Abstract
Genome-wide studies have identified thousands of noncoding RNAs (ncRNAs) with no protein coding capacity. Among them, the long non-coding RNAs (lncRNAs), which are more than 200 nucleotides in length, recently are widely concerned for their crucial role in regulating biological processes and diseases. However, most lncRNAs are expressed at a very low level, and generally exhibit poor primary sequence conservation over evolution. Long non-coding RNA MALAT1 (metastasis-associated lung adenocarcinoma transcript 1), also known as NEAT2 (nuclear-enriched abundant transcript 2), is outstanding among the lncRNA family due to its evolutionarily high conservation and abundant expression throughout diferent mammalian species. Meanwhile, MALAT1 was one of the first lncRNAs that was demonstrated to be associated with a disease, namely non-small cell lung cancer (NSCLC). Subsequently, MALAT1 was identified in multiple types of physiological processes, such as alternative splicing, nuclear organization, epigenetic modulating of gene expression, and so on.
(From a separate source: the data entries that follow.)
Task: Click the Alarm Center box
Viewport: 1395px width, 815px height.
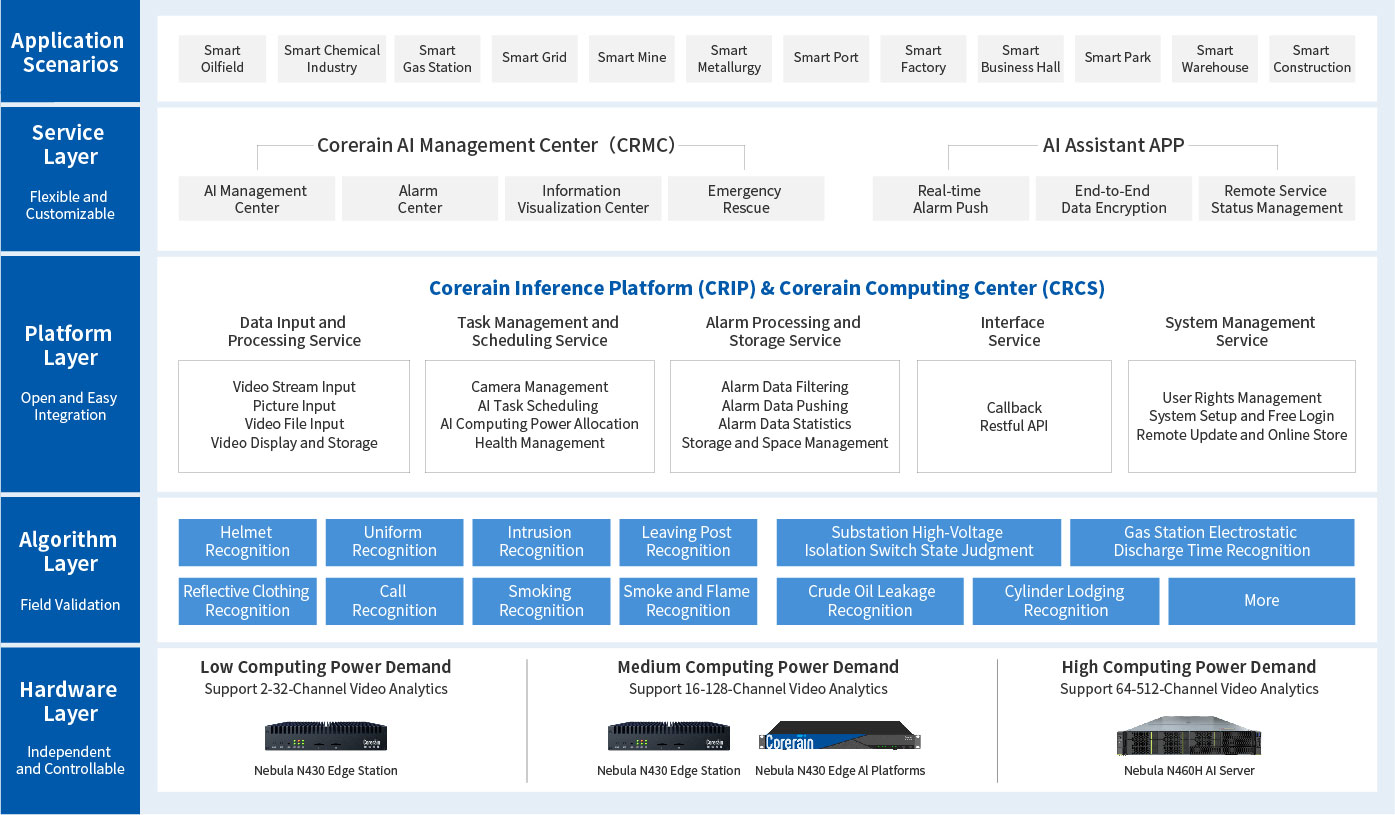Action: (x=419, y=199)
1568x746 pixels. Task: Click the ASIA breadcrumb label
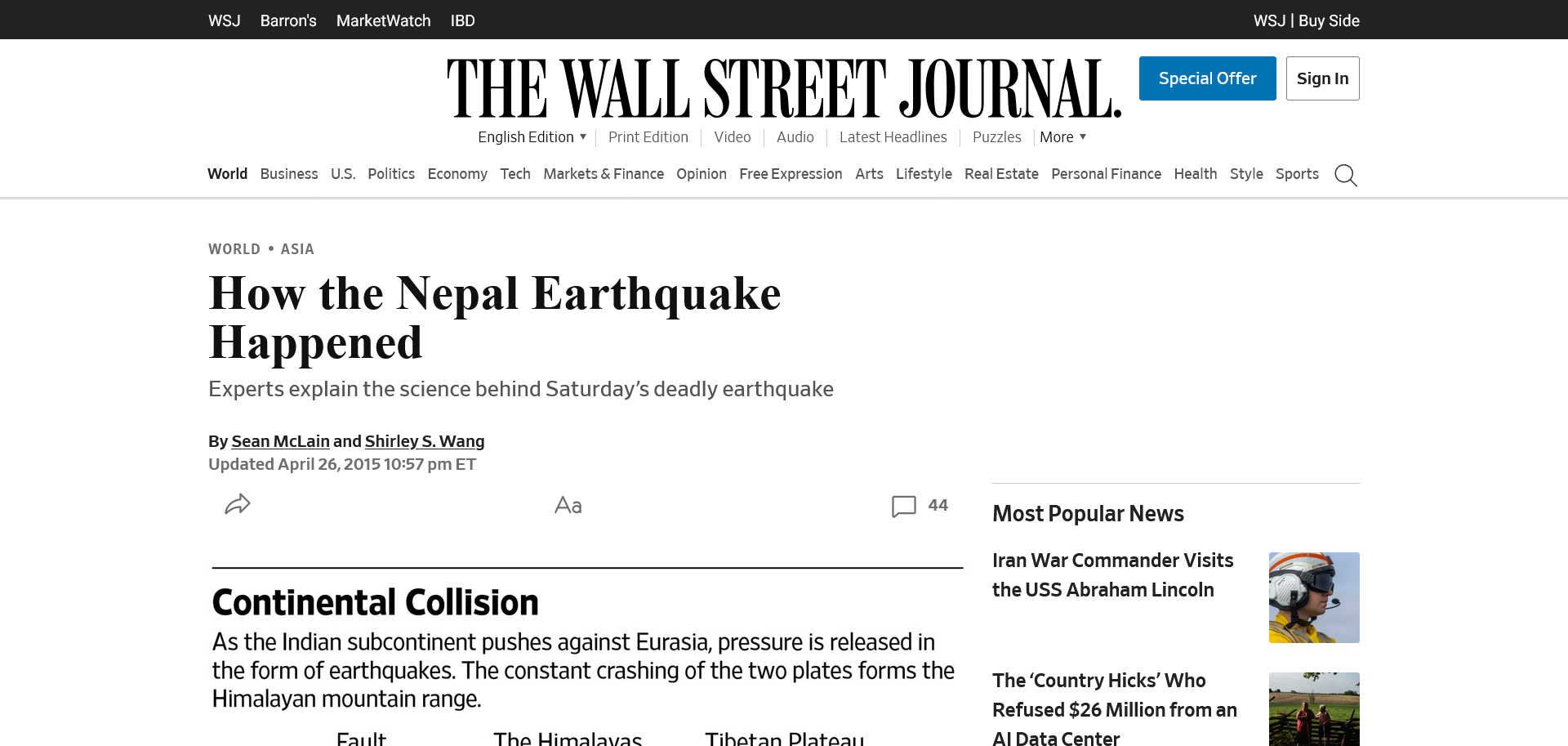point(297,249)
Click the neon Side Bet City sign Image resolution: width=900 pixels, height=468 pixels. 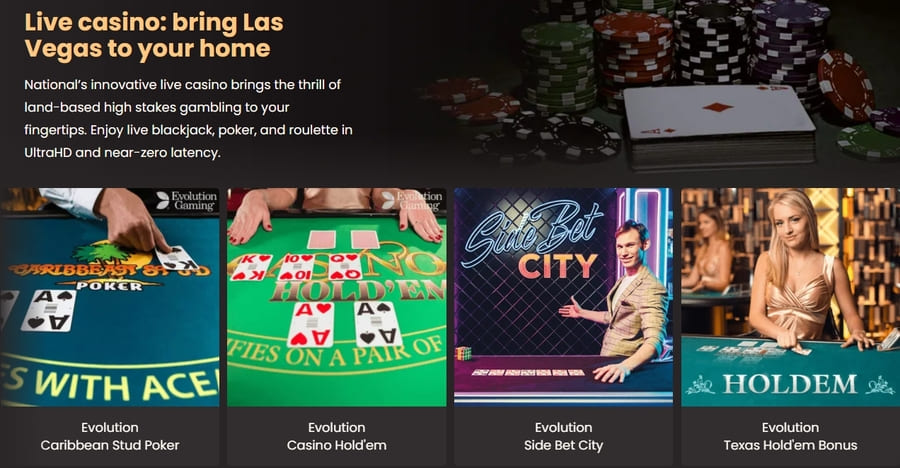coord(534,242)
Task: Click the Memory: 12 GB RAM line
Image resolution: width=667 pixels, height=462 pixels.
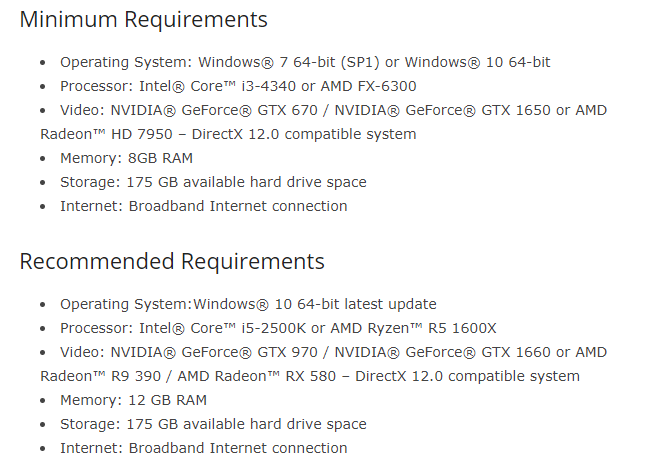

Moreover, a growing number of evidences indicated that MALAT1 was also closely related to various pathological processes, ranging from diabetes complications to cancers.In this review, we will make a summary on current understanding of MALAT1 in different physiological or pathophysiological processes and discuss the potential therapeutic applications based on MALAT1 detection and inhibition.
Keywords: Cancer, diseases, gene therapy, long noncoding RNA, MALAT1.